### Problem details
The reply has to contain each record exactly as written.

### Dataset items
*-*-*

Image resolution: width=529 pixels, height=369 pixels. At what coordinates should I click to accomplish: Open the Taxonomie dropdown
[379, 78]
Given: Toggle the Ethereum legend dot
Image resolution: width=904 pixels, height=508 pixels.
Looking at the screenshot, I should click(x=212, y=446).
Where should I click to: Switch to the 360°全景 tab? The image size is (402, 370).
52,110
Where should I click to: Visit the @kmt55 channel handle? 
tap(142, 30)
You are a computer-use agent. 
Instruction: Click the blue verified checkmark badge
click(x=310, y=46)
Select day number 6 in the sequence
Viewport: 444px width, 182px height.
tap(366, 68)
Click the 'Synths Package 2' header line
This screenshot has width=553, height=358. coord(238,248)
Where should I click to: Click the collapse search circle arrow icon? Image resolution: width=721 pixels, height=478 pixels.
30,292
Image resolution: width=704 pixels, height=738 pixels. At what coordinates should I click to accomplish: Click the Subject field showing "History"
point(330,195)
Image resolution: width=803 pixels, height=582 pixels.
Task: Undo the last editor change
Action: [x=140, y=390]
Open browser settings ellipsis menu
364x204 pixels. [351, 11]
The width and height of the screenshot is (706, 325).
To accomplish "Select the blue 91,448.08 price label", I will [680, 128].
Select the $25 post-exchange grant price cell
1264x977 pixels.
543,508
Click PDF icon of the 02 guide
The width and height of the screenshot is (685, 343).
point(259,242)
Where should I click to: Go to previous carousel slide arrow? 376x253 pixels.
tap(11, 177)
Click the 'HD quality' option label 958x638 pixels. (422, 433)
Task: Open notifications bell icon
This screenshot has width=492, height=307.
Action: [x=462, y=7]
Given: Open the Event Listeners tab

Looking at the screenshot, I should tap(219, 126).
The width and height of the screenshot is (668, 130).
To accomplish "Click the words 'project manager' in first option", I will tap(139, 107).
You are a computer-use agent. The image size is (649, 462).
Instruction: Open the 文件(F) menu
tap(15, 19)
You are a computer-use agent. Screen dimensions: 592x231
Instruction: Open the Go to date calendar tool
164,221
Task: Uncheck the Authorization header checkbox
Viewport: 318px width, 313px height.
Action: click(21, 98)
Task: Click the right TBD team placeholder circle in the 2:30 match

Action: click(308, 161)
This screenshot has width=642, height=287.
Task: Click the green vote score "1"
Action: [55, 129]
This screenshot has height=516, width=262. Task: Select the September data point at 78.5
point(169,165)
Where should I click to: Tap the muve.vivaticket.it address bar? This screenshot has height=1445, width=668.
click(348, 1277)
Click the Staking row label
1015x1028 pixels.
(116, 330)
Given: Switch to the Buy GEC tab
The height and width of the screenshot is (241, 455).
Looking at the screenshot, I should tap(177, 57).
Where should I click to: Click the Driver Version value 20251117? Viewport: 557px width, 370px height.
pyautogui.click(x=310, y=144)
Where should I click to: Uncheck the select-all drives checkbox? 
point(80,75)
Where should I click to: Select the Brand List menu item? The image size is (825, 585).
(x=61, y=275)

*-*-*

### Exercise solution
Image resolution: width=529 pixels, height=369 pixels. At what coordinates should I click to accomplish: Open the Taxonomie dropdown
[379, 78]
Given: Toggle the Ethereum legend dot
Image resolution: width=904 pixels, height=508 pixels.
Looking at the screenshot, I should click(x=212, y=446).
Where should I click to: Switch to the 360°全景 tab? The image size is (402, 370).
52,110
Where should I click to: Visit the @kmt55 channel handle? 
tap(142, 30)
You are a computer-use agent. 
Instruction: Click the blue verified checkmark badge
click(x=310, y=46)
Select day number 6 in the sequence
Viewport: 444px width, 182px height.
tap(366, 68)
Click the 'Synths Package 2' header line
This screenshot has width=553, height=358. coord(238,248)
Where should I click to: Click the collapse search circle arrow icon? Image resolution: width=721 pixels, height=478 pixels.
30,292
Image resolution: width=704 pixels, height=738 pixels. At what coordinates should I click to accomplish: Click the Subject field showing "History"
point(330,195)
Image resolution: width=803 pixels, height=582 pixels.
Task: Undo the last editor change
Action: [x=140, y=390]
Open browser settings ellipsis menu
364x204 pixels. [351, 11]
The width and height of the screenshot is (706, 325).
To accomplish "Select the blue 91,448.08 price label", I will [680, 128].
Select the $25 post-exchange grant price cell
1264x977 pixels.
543,508
Click PDF icon of the 02 guide
The width and height of the screenshot is (685, 343).
point(259,242)
Where should I click to: Go to previous carousel slide arrow? 376x253 pixels.
tap(11, 177)
Click the 'HD quality' option label 958x638 pixels. (422, 433)
Task: Open notifications bell icon
This screenshot has width=492, height=307.
Action: [x=462, y=7]
Given: Open the Event Listeners tab

Looking at the screenshot, I should tap(219, 126).
The width and height of the screenshot is (668, 130).
To accomplish "Click the words 'project manager' in first option", I will tap(139, 107).
You are a computer-use agent. The image size is (649, 462).
Instruction: Open the 文件(F) menu
tap(15, 19)
You are a computer-use agent. Screen dimensions: 592x231
Instruction: Open the Go to date calendar tool
164,221
Task: Uncheck the Authorization header checkbox
Viewport: 318px width, 313px height.
Action: click(21, 98)
Task: Click the right TBD team placeholder circle in the 2:30 match

Action: click(308, 161)
This screenshot has width=642, height=287.
Task: Click the green vote score "1"
Action: [55, 129]
This screenshot has height=516, width=262. Task: Select the September data point at 78.5
point(169,165)
Where should I click to: Tap the muve.vivaticket.it address bar? This screenshot has height=1445, width=668.
click(348, 1277)
Click the Staking row label
1015x1028 pixels.
(116, 330)
Given: Switch to the Buy GEC tab
The height and width of the screenshot is (241, 455).
Looking at the screenshot, I should tap(177, 57).
Where should I click to: Click the Driver Version value 20251117? Viewport: 557px width, 370px height.
pyautogui.click(x=310, y=144)
Where should I click to: Uncheck the select-all drives checkbox? 
point(80,75)
Where should I click to: Select the Brand List menu item? The image size is (825, 585).
(x=61, y=275)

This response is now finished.